15. A system for testing or estimating a state characteristic of a battery, the system comprising:- a database having entries denoting multiple entries for different battery chemistries and specific characteristics for each battery chemistry that are to be used in estimating said state characteristic of said battery for each battery chemistry of said different battery chemistries, said database also including entries of testing conditions to be used when testing each battery chemistry;- a testing module for testing a battery, tests applied by said testing module being based on said specific characteristics for battery chemistry of said battery and on said testing conditions for said battery chemistry of said battery;- a trained model for estimating said state characteristic of said battery based on calculated specific characteristics;- a main processor for receiving input relating to said battery, said main processor being coupled to said database and to said testing module and to said trained model, said input being used to determine a battery chemistry of said battery; wherein- said main processor retrieves specific characteristics and testing conditions from said database for said battery chemistry of said battery;- said main processor configures said testing module to apply suitable tests to said battery based on retrieved specific characteristics and testing conditions for said battery chemistry of said battery;- said testing module sends test results from said suitable tests to said main processor and said main processor calculates said calculated specific characteristics from said test results;- said calculated specific characteristics are sent by said main processor to said trained module; wherein said state characteristic of said battery is at least one of:- a state of health of said battery; and- a state of charge of said battery.
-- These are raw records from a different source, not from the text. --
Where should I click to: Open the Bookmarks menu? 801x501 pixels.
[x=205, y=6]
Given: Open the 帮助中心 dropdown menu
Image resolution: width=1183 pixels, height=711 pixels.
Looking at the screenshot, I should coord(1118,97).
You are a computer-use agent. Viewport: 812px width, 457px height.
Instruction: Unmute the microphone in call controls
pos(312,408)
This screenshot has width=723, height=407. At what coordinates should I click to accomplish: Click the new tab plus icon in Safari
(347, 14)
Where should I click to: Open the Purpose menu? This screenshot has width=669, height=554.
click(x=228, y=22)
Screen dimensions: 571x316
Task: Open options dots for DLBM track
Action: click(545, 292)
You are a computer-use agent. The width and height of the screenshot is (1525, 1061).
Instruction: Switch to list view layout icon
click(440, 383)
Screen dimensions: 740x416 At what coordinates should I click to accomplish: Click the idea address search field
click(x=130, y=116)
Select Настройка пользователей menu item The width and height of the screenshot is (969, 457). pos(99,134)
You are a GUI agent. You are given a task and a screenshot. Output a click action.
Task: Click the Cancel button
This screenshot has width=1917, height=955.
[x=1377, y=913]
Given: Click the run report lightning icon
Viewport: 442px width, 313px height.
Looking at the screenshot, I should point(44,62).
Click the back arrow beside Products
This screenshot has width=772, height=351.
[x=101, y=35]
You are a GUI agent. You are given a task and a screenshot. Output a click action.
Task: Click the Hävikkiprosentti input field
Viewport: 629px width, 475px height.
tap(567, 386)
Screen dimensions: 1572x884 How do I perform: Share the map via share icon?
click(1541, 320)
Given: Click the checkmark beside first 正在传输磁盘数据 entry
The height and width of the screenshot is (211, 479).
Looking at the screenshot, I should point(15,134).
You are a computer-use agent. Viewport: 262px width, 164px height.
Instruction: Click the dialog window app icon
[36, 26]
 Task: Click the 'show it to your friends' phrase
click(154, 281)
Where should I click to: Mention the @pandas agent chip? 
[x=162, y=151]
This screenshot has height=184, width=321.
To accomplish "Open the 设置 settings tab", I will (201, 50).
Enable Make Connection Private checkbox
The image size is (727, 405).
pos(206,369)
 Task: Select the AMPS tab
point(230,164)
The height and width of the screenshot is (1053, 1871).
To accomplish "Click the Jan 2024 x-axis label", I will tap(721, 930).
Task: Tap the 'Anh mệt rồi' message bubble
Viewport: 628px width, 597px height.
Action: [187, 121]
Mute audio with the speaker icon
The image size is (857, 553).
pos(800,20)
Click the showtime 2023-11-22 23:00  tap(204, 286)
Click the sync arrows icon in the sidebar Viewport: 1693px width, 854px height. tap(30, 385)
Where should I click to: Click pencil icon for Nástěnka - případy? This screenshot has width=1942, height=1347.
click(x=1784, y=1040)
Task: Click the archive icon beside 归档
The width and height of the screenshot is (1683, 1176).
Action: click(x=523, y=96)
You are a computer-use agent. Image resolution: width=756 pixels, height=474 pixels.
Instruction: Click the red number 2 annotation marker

16. The system according to claim 15, wherein said testing module includes at least one of: a power source, a voltmeter, a multimeter, a component for applying an electronic load to said battery, automation components for automating said suitable tests.
17. The system according to claim 15, wherein said tests comprises a pulsed current test.
18. The system according to claim 17, wherein said testing conditions include voltage ranges to be achieved for said pulsed current test.
19. The system according to claim 15, wherein said trained model is trained using machine learning.
20. The system according to claim 15, wherein said specific characteristics include at least one of: ohmic resistance, charge transfer resistance, polarization resistance, total internal resistance, double layer capacitance, last voltage before current injection with a non-zero initial current, and a function of specific characteristics or parameters.
21. The system according to claim 17, wherein said pulsed current test includes applying a current pulse with a non-zero initial current.
22. The system according to claim 17, wherein said pulsed current test applies a DC current pulse with a non-zero initial current while taking voltage readings at specific instances in time after said current pulse is applied.
23. The method according to claim 1, wherein, between steps c) and d), said battery is preconditioned to render said battery suitable for said testing.
24. The system according to claim 15, wherein said battery is preconditioned to render said battery suitable for said suitable tests.
25. The system according to claim 15, wherein at least one of: the temperature of the battery and an applied current (or C-rate) during testing, are used in determining the specific characteristics.